Changes to rules governing the workers’ compensation scheme in NSW will mean injured workers will have to think long and hard before pursuing a claim, writes the ALA’s Clifton Baker.
Labour Day, a public holiday that commemorates the efforts of workers to achieve the Eight-Hour Day and other advances in working conditions, was celebrated on Monday (1 October).
However, this year, it was also the day the Nile Amendment, which will oblige all injured workers that make a claim under the workers’ compensation rules to pay their own legal costs, came into effect in NSW.
Workers’ compensation was set up in NSW 85 years ago with a low-cost and accessible dispute resolution system. The forms were simple and there were no filing fees. Disputes were dealt with promptly at courthouses across the state from Bourke to Bombala. Where a worker succeeded, the costs were met by the insurer. This was the position at common law: the loser pays.
The justice in this is evident: if a party brings or defends an unmeritorious claim, then they should be responsible for the other party’s costs. As the workers’ compensation jurisdiction was designed to be remedial and beneficial to the worker, the common law rule was modified so that the worker only had to pay the employer’s costs if the claim was fraudulent or entirely without foundation.
The practical effect of this was to ensure that any worker had access to legal advice and assistance over disputed claims, and could readily instruct a lawyer to commence proceedings if that proved necessary. Workers were protected against excessive costs by the prescription of a modest scale of costs and a provision against deduction of costs from compensation monies. Insurers were protected by rules that limited the costs payable to the reasonable and necessary costs involved in pursuing the claim, and those costs only.
Yet those sensible and rational principles were erased from the New South Wales workers’ compensation system after 25 minutes of debate in the Legislative Council on 22 June this year. The amendment was introduced by Fred Nile, who spoke for two minutes and provided no meaningful explanation of his amendment apart from reading it. The only Government speaker was the Minister for Finance Greg Pearce, who spoke for one minute and referred mainly to dispute procedures. This ragged, inadequate and ill-informed debate concluded with the Nile Amendment being carried along party lines, with Liberals, Nationals, Shooters and Christian Democrats in favour, and Labor and Greens against.
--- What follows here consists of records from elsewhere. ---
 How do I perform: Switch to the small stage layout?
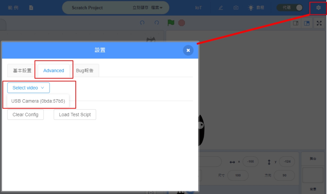coord(296,23)
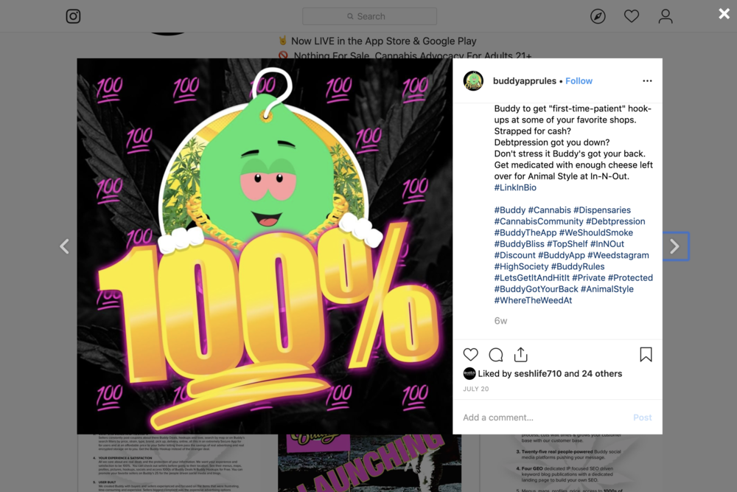Click the Post comment button
The image size is (737, 492).
click(642, 417)
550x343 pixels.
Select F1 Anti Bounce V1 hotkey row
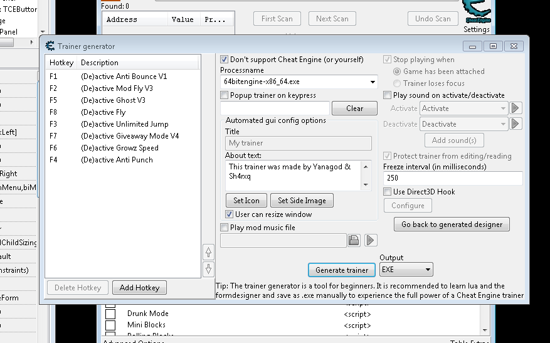click(124, 77)
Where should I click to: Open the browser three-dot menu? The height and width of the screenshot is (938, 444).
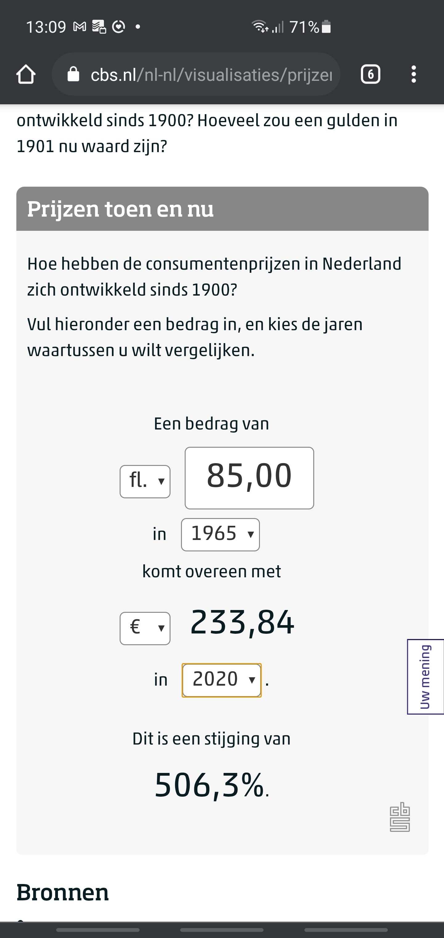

The implications of this, entirely ignored by the proponents of the Nile Amendment in debate, are than an injured worker will have to think long and hard about pursuing a disputed claim because of the cost implications. In the case of success, legal costs have to be paid and that will impair the effective monetary benefit of the compensation recovered. This could be a powerful deterrent to a claimant, and could be a particular issue for vulnerable claimants whose claim for psychological injury resulting from workplace bullying has been denied. It also has the potential for abuse by an insurer acting unscrupulously. If these factors arising out of the Nile Amendment deter one meritorious claim, then there has been a denial of justice.
The Nile Amendment has no parallel in other Australian compensation jurisdictions. Indeed, under the Commonwealth scheme Comcare, where disputes go to the Australian Administrative Appeals Tribunal, in which costs are not normally awarded, special provision has been made for recovery of costs by a successful worker. There was no prior consultation with stakeholders on the Nile Amendment.
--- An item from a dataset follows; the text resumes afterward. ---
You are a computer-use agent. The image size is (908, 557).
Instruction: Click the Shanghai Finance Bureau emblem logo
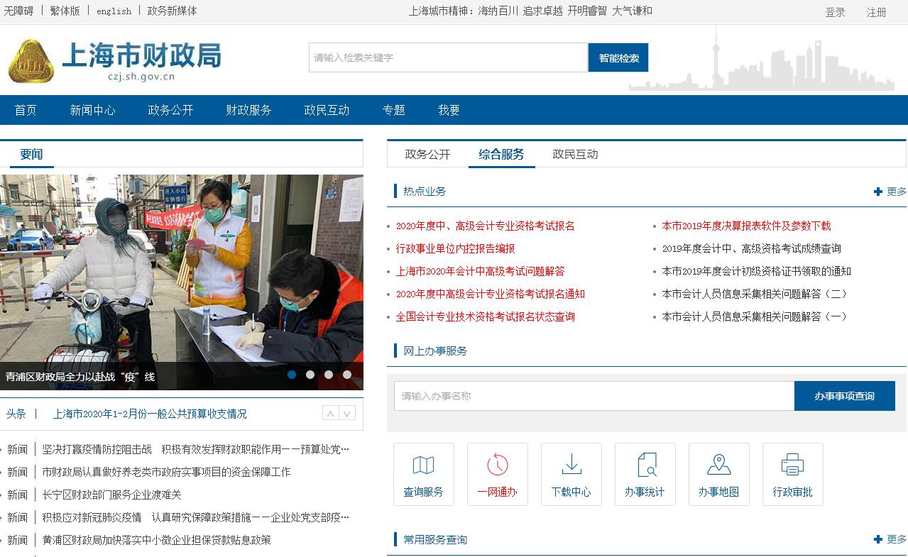point(31,61)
As a palliative to this situation, the Government announced that the Nile Amendment would come into force on 1 October but that there would be a legal review service set up. There is little by way of specific detail but it appears that the main role of this service will be giving advice, and there will be a very limited legal aid scheme where the service thinks there is merit but this is rejected by the insurer.
It will be noted that there is no guarantee of the independence of this scheme, which is funded by WorkCover, and its role appears to be quite limited. It also prevents a claimant from using the lawyer of their choice in this process. Again, consultation with stakeholders has been conspicuous by its absence.
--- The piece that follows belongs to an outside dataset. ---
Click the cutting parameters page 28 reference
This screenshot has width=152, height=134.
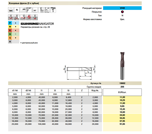pos(35,27)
While regional claimants have typically had good access to the workers’ compensation system through local lawyers, their options are limited further as a result of the Nile Amendment. The indication is clearly that this is a centralised, Sydney-based scheme, and regional claimants will be further disadvantaged. This has been noted by Law Society president Justin Dowd. The Australian Lawyers Alliance will be pursuing reform of this deterrent to meritorious claims and will work in cooperation with the Law Society.
The best, fairest and most practical solution would be to repeal the Nile Amendment and restore the long-established system prevailing in compensation matters for 85 years in this state.
Clifton Baker is a lawyer and academic and the chair of the Australian Lawyers Alliance NSW Branch Regional Sub Committee.